At first glance, it’s an ambitious agenda. House Democrats plan to pass ethics reform and stem cell research funding, increase the minimum wage, decrease the interest rates charged on student loans, lower prescription drug prices for the elderly, and boost homeland security — all in the first 100 hours of the 110th Congress.

Their hope is to show what do-nothings the Republicans were when they controlled the 109th Congress. But the Democrats’ agenda has little to do with what brought them to power for the first time in 12 years — namely, dissatisfaction with the war in Iraq. Nor does it take on the pressing domestic issues facing the country in a meaningful way.

The Democrats’ model seems to be the whirlwind of legislation passed in the first days of Republican control of the House in 1995. Republicans, who had been out of power for the previous 40 years, quickly enacted a series of reforms, the "Contract with America," which focused on changing the way Congress, especially the House of Representatives, had been doing business for decades.

It’s instructive to look back at what the Republicans promised — and what they were actually able to achieve — in those first heady days. The first item on the Republican agenda in 1995 was requiring "all laws that apply to the rest of the country also apply equally to Congress." In retrospect, it’s hard to imagine that this policy wasn’t always the case, but under one-party rule for so many years, Congress had become notorious for exempting itself from many of the measures it foisted on others.

Republicans easily passed legislation that made civil rights and other laws that applied to all employers apply to Congress. Republicans also limited the size of congressional staffs, re-allocated committee staffing and member assignments more equitably between the majority and minority, limited the terms of office for committee chairmen, eliminated proxy voting in committees, and made other changes to the way Congress conducted its business. But in the end, these changes didn’t bring about fundamental reform, especially as the Republicans became more entrenched in power.

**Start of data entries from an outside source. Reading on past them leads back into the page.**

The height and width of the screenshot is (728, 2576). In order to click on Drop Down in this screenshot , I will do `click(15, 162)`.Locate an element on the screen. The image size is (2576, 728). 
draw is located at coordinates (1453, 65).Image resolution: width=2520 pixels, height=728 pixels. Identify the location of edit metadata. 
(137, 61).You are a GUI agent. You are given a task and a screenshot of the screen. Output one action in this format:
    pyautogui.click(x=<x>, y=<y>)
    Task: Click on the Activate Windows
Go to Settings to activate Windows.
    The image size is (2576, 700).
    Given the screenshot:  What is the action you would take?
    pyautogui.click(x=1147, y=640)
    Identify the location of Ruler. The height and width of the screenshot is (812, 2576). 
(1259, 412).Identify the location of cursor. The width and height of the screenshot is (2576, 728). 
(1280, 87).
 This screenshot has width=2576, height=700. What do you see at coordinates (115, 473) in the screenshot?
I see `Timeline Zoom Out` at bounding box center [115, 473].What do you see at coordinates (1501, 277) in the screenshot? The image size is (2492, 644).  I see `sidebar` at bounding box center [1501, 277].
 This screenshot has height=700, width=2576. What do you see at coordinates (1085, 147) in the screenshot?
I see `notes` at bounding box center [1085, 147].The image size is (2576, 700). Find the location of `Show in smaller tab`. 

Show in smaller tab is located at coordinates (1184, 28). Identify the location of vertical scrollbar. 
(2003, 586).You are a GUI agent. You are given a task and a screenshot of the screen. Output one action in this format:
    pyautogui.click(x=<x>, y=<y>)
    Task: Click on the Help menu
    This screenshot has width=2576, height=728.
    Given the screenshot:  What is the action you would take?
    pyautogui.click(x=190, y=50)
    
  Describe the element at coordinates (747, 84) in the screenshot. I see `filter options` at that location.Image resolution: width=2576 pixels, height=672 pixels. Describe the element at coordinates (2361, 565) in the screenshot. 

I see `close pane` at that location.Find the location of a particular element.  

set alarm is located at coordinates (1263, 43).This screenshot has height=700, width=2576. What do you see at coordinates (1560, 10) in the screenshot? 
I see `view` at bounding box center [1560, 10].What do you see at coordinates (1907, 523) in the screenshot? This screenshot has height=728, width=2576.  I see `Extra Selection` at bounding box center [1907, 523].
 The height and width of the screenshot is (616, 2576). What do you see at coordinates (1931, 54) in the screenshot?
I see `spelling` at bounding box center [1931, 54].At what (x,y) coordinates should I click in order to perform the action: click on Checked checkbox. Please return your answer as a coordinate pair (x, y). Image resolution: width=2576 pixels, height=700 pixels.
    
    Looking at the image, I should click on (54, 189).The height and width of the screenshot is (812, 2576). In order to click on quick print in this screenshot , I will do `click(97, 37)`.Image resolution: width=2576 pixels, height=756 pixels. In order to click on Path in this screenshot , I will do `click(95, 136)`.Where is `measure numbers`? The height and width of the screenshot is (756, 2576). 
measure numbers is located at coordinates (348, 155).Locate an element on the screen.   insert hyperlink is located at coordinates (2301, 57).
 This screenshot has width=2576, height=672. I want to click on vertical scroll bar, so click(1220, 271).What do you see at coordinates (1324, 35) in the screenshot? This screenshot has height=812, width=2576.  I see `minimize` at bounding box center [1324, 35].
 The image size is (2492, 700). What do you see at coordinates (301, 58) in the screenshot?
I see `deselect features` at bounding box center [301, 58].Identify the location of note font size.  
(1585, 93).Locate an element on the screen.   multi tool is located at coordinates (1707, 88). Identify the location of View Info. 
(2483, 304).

Now the Democrats are turning the tables. They plan on ramming through a number of bills — even if they get little Republican support — that will make them appear to be good-government types who also happen to be taking care of the little guy. It’s no accident that the Democrats’ list of must-pass legislation includes expansion of government benefits to the elderly, students and low-wage workers — each group makes up part of the Democratic base.

But where are the Big Ideas? Or any fundamental challenge to the Bush administration? Sure, some Democrat chairmen are planning committee hearings on the war in Iraq, and a handful of Democrats want to take on the president’s tax cuts — but don’t expect anything revolutionary to happen, and for good reason.

The Democrats’ margin is too slim to accomplish major changes in direction on either the war in Iraq or domestic policy. Americans may be unhappy with the conduct of the war, but their discontent hasn’t developed into a real anti-war movement. There won’t be any cuts on funding for the war anytime soon, nor will millions take to the street in protest of our involvement in Iraq.

And the Democrats can’t claim much of a mandate on other issues either. Raising taxes — even if Democrats argue it is only on "the rich" — doesn’t play well with most Americans. Immigration, another important issue that should be dealt with, is nettlesome for the Democrats as well as the Republicans. And real Social Security and Medicare reform would entail hard choices about limiting future benefits, which Democrats are terrified of addressing.

So for all the hoopla and the changing of the guard, it’s not likely much of real significance will happen in Congress in the next 100 hours, days or even weeks. Ten or 12 years from now, we’ll likely look back on this week as more atmospherics than substance.